BEGIN EXERCISE MATERIALS

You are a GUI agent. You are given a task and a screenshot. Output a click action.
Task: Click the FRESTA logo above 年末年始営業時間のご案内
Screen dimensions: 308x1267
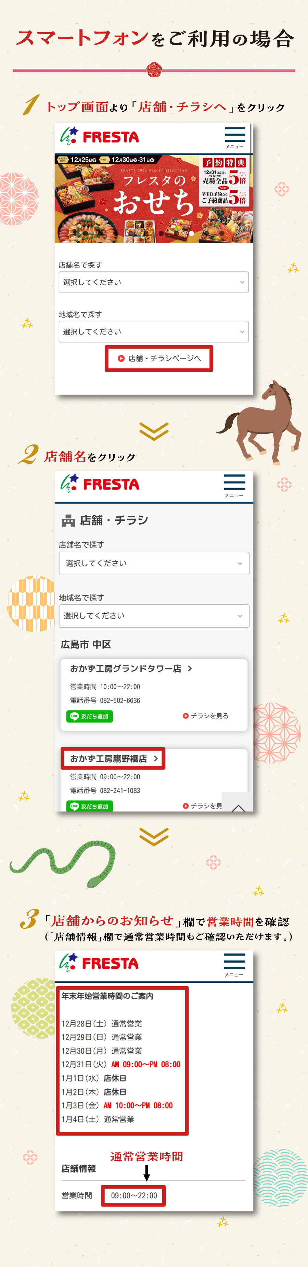pos(99,963)

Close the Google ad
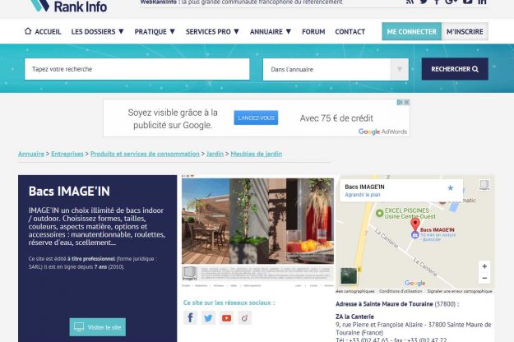(x=405, y=103)
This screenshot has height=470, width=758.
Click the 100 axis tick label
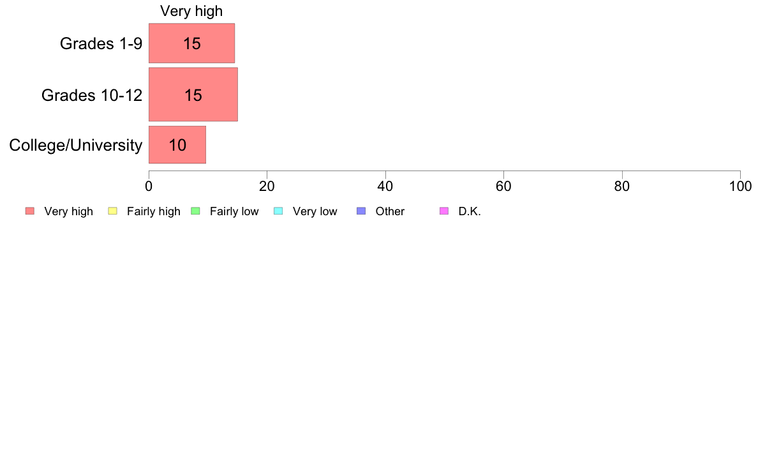point(740,186)
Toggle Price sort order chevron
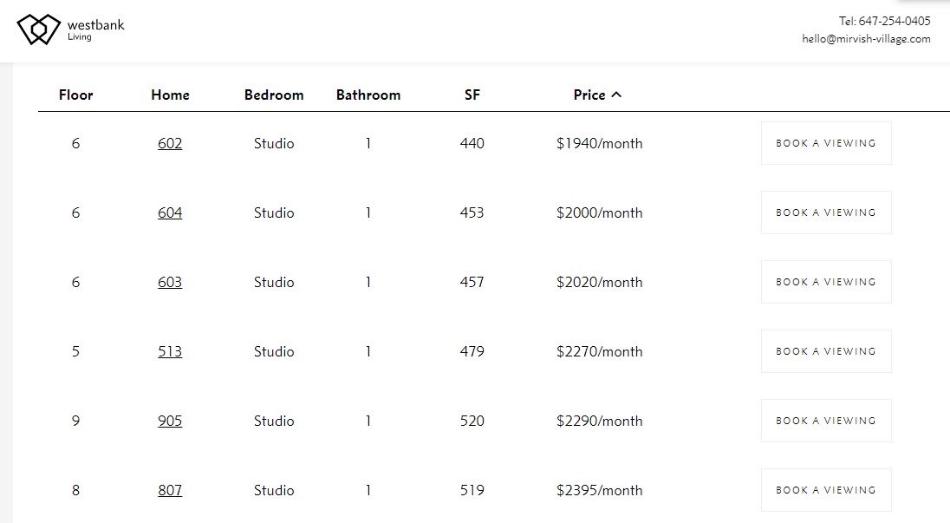Image resolution: width=950 pixels, height=523 pixels. (616, 95)
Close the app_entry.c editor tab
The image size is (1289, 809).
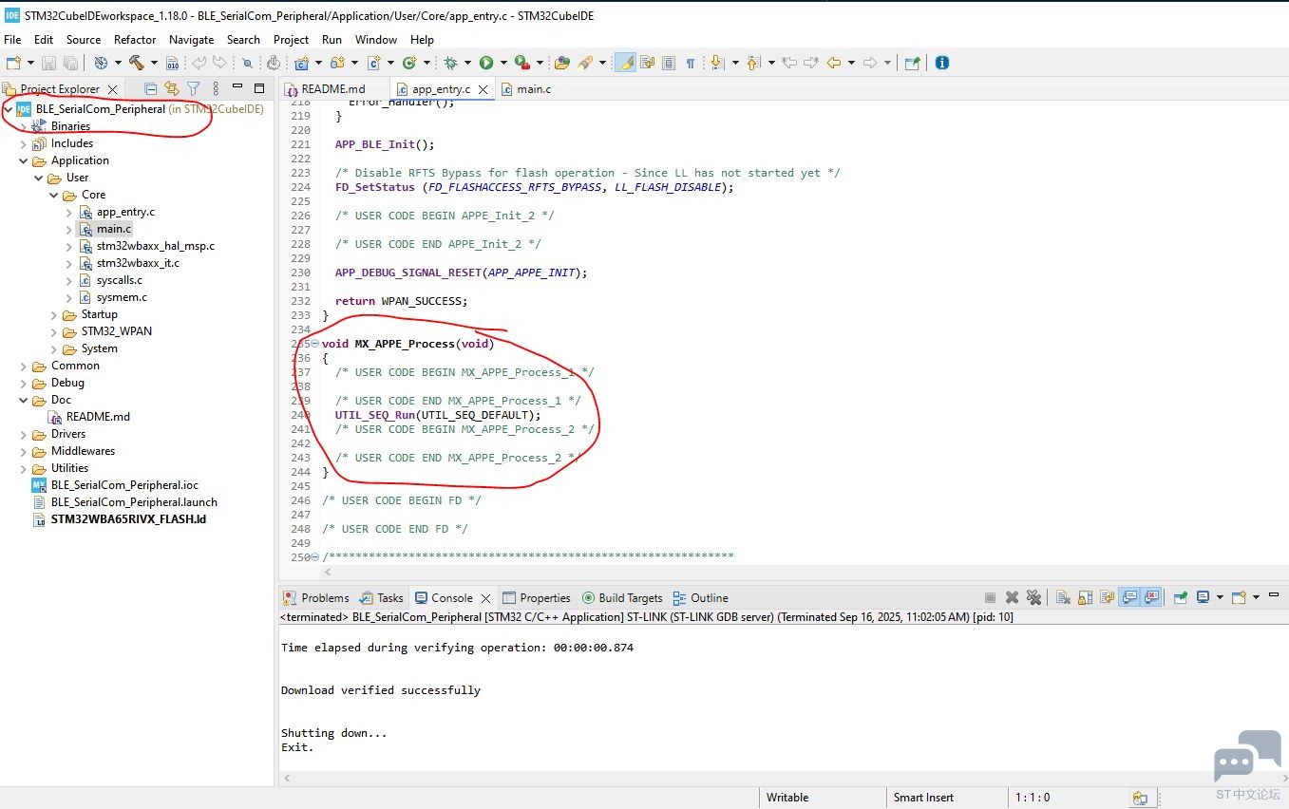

END EXERCISE MATERIALS

* _TASK TO CARRY OUT_:
Select the lines from the entries that include the word "screenshot".

* _ANSWER BOX_:
You are a GUI agent. You are given a task and a screenshot. Output a click action.
This screenshot has height=470, width=758.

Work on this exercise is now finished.